A 1ª Vara do Trabalho de Goiânia concedeu liminar em ação proposta pelo Ministério Público do Trabalho em Goiás para determinar que uma rede de supermercados cumpra a cota legal de contratação de pessoas com deficiência e/ou beneficiários reabilitados pelo Instituto Nacional do Seguro Social em todas as suas cinco unidades. O juízo acolheu integralmente os pedidos formulados pelo órgão ministerial.
Conforme apurado nos autos, a empresa já havia sido autuada pela Superintendência Regional do Trabalho e Emprego em Goiás em procedimentos administrativos anteriores, em razão do descumprimento do percentual mínimo de 5% previsto na legislação para trabalhadores com deficiência e reabilitados. Diante da reiterada resistência em adequar o quadro funcional, o MPT optou pelo ajuizamento da ação judicial, em vez da celebração de novo termo de ajustamento de conduta.

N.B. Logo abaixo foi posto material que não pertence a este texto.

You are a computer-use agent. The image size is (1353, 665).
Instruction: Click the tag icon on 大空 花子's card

À frente do caso, a procuradora do Trabalho Janilda Lima destacou que a efetivação da inclusão depende de postura ativa do empregador, com ampla divulgação das vagas, processos seletivos não restritivos, oferta de postos atrativos e adaptação do ambiente laboral, além de ações de sensibilização interna para acolhimento desses trabalhadores.

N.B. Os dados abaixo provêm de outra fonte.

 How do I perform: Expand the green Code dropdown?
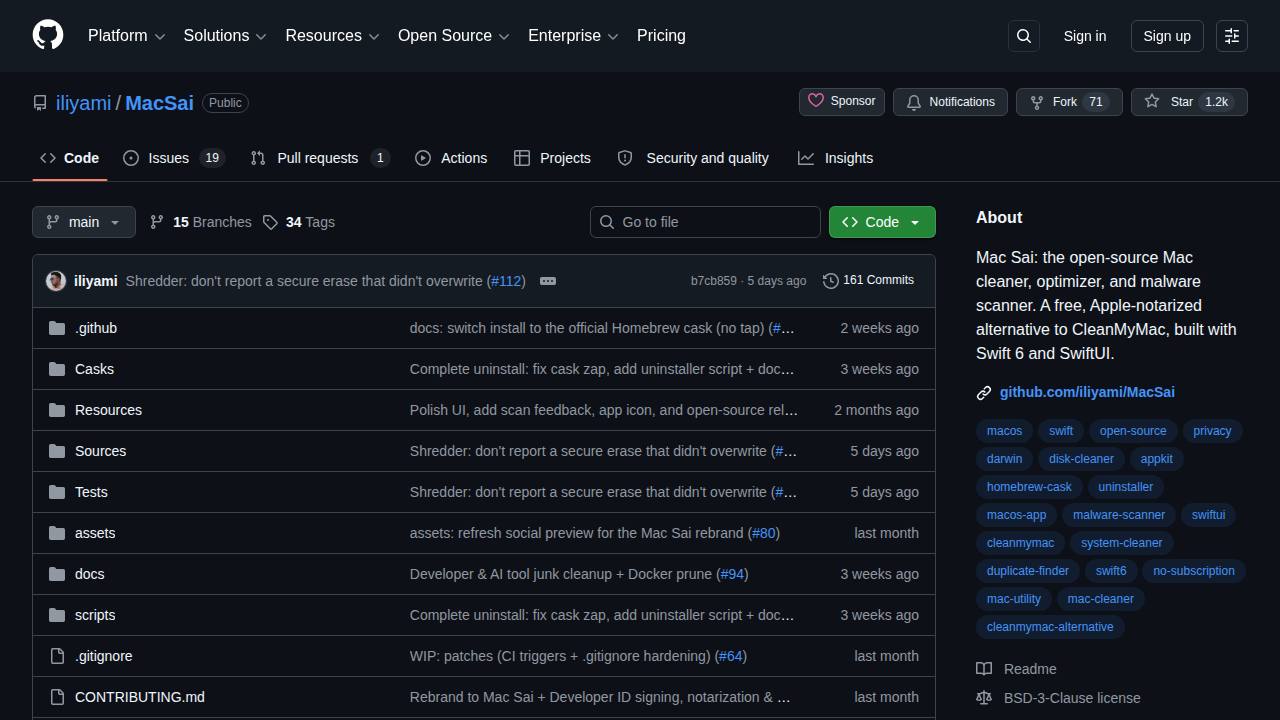tap(882, 222)
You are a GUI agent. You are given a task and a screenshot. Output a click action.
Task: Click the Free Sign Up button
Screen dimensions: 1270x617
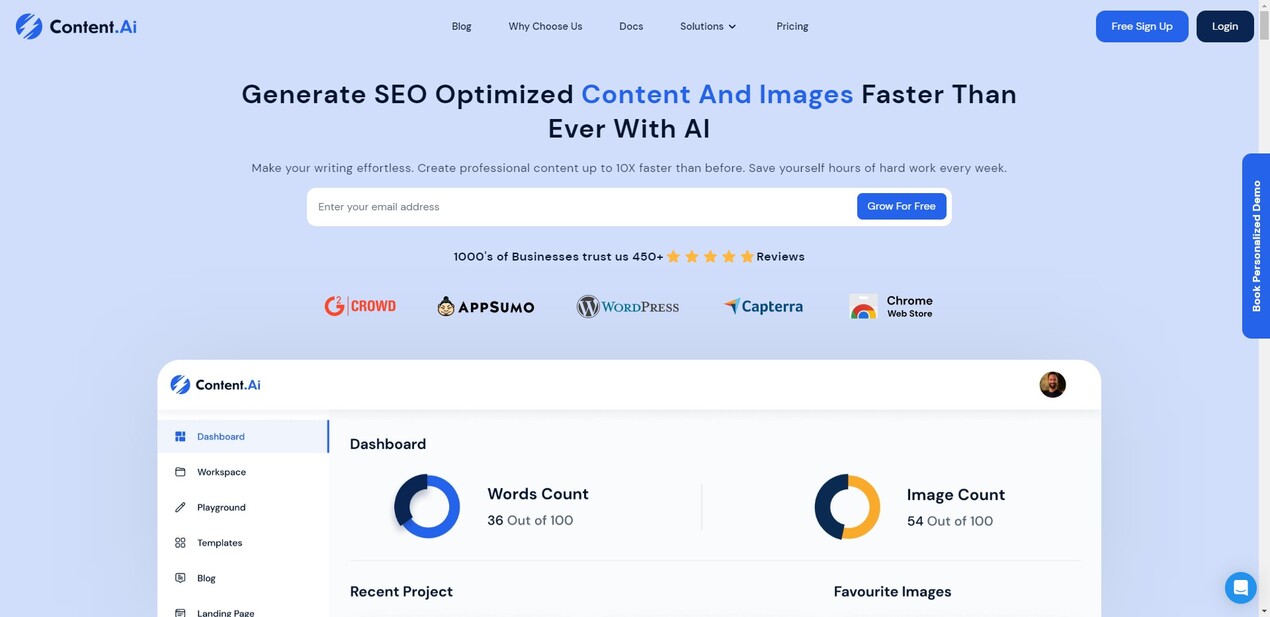click(x=1141, y=26)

Pela decisão, a rede de supermercados deverá preencher a cota legal no prazo de 30 dias e promover acessibilidade nos postos, no ambiente e na organização do trabalho. O descumprimento das determinações poderá ensejar a aplicação de multas diárias, fixadas entre R$ 1 mil e R$ 5 mil.

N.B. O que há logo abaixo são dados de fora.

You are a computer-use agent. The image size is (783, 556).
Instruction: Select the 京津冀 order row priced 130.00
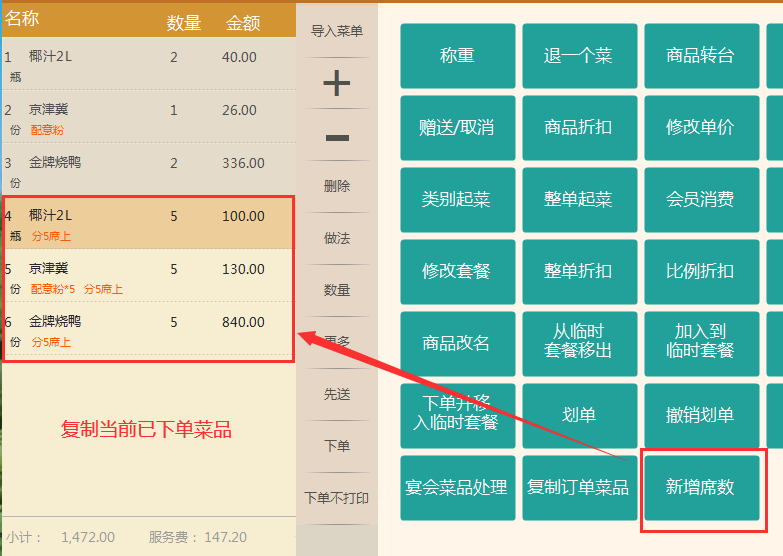[x=148, y=276]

A chamada Lei de Cotas, prevista no artigo 93 da Lei nº 8.213/1991, impõe às empresas com 100 ou mais empregados a reserva de parte de seus cargos a pessoas com deficiência e/ou trabalhadores reabilitados pelo INSS. A norma abrange deficiências de natureza física, mental, visual, auditiva e múltipla, comprováveis por laudo médico ou por Certificado de Reabilitação Profissional emitido pelo INSS.